First, I learned that stress of any kind (like her heart attack and my Father’s passing) can exacerbate Alzheimer’s/dementia. I started looking at every possible form of help I could find. I had home-care agencies, elder-care agencies, and I search the Internet for information and help. There is lots of help out there – however, the hard lesson is that it does not come to you. You must seek it out. A great and maybe the most useful source of information is someone who has lived the experience. Talking to a caregiver or former caregiver of an Alzheimer’s/dementia victim is a tremendous way to learn. However, just because someone has been through it -doesn't mean they did the best things. That is why you need to keep searching and learning. Never stop searching and learning abouthis devistating disease. Your best defence is a good offence.

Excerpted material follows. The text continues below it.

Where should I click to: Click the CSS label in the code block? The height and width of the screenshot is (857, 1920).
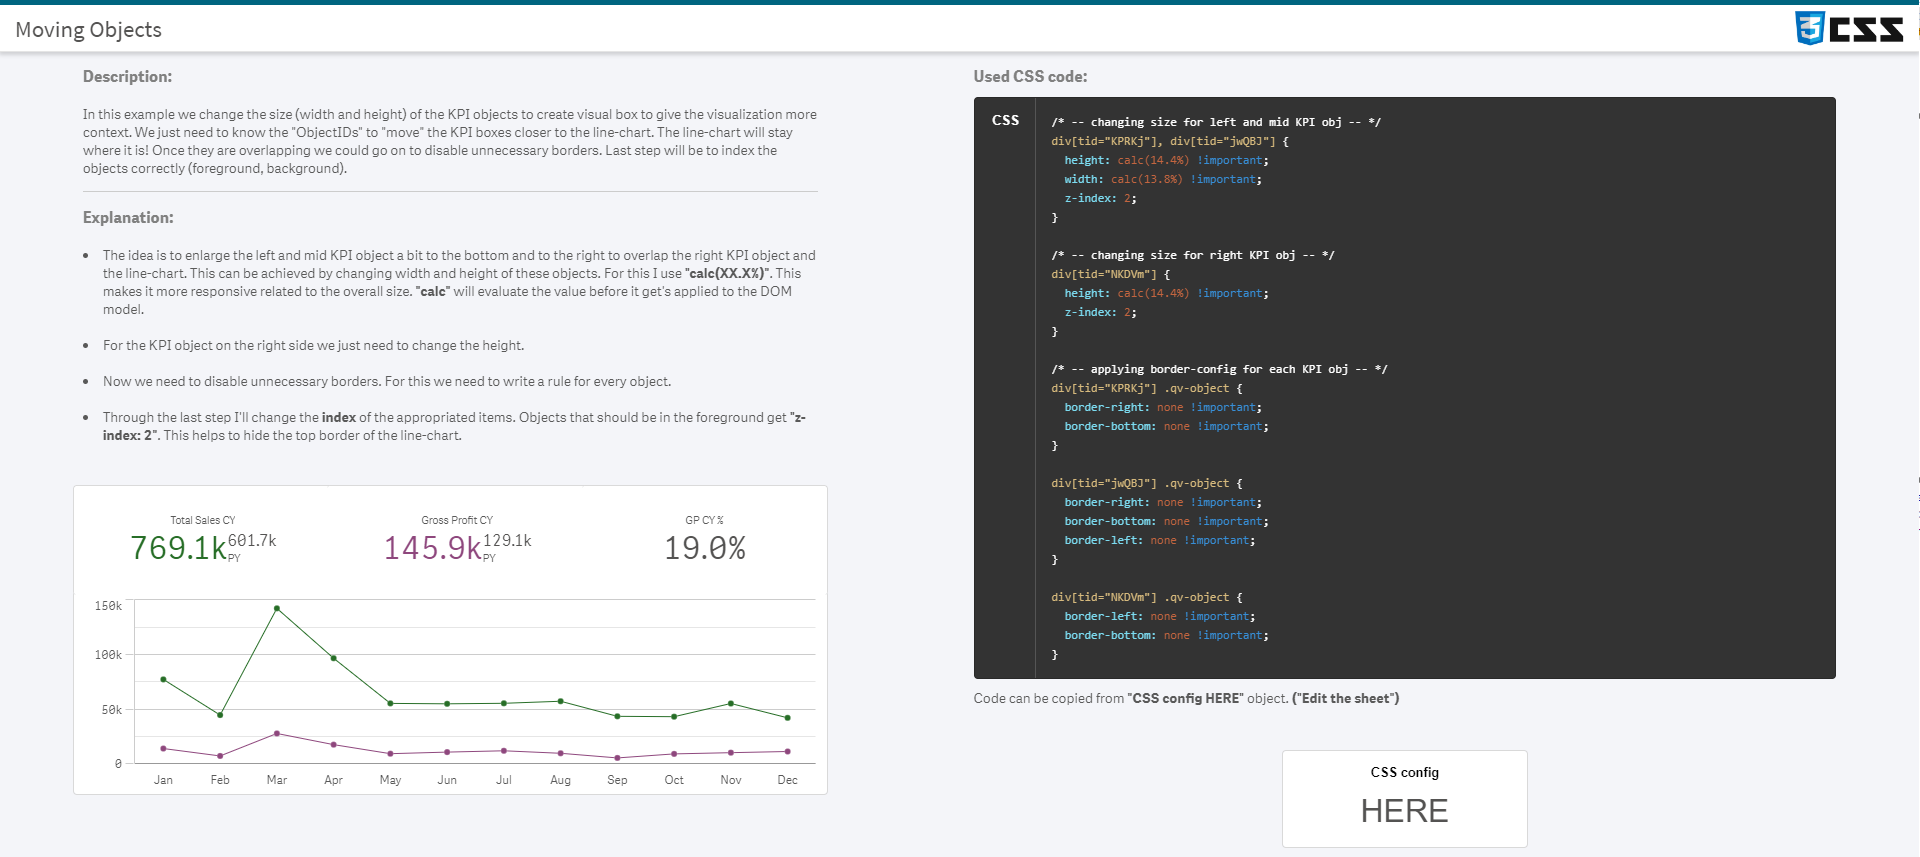tap(1005, 120)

I dedicate this candle to my Mother. I ask her forgiveness for my ignorance. I plan to care for her remaining years with the best possible care I can provide. That excellent care will come from constant research, learning and very close interaction with my Mother. I vow to spend the time necessary to make sure she is as comfortable and happy as possible. She did this for me as a child and I want to return the favor for her. She is a fantastic person and I have learned a great deal from her and continue to learn because of her. I love her.